Segment Open

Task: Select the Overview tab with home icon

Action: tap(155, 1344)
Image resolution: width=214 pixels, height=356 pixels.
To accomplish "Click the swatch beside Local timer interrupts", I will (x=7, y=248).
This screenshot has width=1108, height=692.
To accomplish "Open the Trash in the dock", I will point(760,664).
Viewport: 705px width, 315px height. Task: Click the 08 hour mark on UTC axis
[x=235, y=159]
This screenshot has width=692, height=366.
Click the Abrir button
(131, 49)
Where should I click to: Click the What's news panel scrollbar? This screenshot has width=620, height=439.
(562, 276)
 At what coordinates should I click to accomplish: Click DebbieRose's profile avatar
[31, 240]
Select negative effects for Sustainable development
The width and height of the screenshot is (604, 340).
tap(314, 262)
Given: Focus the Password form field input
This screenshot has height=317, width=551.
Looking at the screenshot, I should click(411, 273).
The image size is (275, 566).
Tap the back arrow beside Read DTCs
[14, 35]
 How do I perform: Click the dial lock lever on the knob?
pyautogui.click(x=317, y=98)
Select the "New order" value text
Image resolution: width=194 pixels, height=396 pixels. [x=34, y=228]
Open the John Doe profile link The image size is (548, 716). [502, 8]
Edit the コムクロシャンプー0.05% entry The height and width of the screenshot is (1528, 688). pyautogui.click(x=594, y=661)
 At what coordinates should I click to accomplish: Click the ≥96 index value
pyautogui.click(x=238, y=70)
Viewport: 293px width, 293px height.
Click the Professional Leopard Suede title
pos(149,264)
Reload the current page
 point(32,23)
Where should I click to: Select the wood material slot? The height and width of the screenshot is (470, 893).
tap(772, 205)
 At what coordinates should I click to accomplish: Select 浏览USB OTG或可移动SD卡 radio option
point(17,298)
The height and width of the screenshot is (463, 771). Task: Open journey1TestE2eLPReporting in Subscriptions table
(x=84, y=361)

Segment Closed

• **TASK REQUIREMENTS**:
Write out all the entries exactly.

• **RESULT BELOW**:
Task: Select the Overview tab with home icon

Action: tap(155, 1344)
Image resolution: width=214 pixels, height=356 pixels.
To accomplish "Click the swatch beside Local timer interrupts", I will (x=7, y=248).
This screenshot has width=1108, height=692.
To accomplish "Open the Trash in the dock", I will point(760,664).
Viewport: 705px width, 315px height. Task: Click the 08 hour mark on UTC axis
[x=235, y=159]
This screenshot has width=692, height=366.
Click the Abrir button
(131, 49)
Where should I click to: Click the What's news panel scrollbar? This screenshot has width=620, height=439.
(562, 276)
 At what coordinates should I click to accomplish: Click DebbieRose's profile avatar
[31, 240]
Select negative effects for Sustainable development
The width and height of the screenshot is (604, 340).
tap(314, 262)
Given: Focus the Password form field input
This screenshot has height=317, width=551.
Looking at the screenshot, I should click(411, 273).
The image size is (275, 566).
Tap the back arrow beside Read DTCs
[14, 35]
 How do I perform: Click the dial lock lever on the knob?
pyautogui.click(x=317, y=98)
Select the "New order" value text
Image resolution: width=194 pixels, height=396 pixels. [x=34, y=228]
Open the John Doe profile link The image size is (548, 716). [502, 8]
Edit the コムクロシャンプー0.05% entry The height and width of the screenshot is (1528, 688). pyautogui.click(x=594, y=661)
 At what coordinates should I click to accomplish: Click the ≥96 index value
pyautogui.click(x=238, y=70)
Viewport: 293px width, 293px height.
Click the Professional Leopard Suede title
pos(149,264)
Reload the current page
 point(32,23)
Where should I click to: Select the wood material slot? The height and width of the screenshot is (470, 893).
tap(772, 205)
 At what coordinates should I click to accomplish: Select 浏览USB OTG或可移动SD卡 radio option
point(17,298)
The height and width of the screenshot is (463, 771). Task: Open journey1TestE2eLPReporting in Subscriptions table
(x=84, y=361)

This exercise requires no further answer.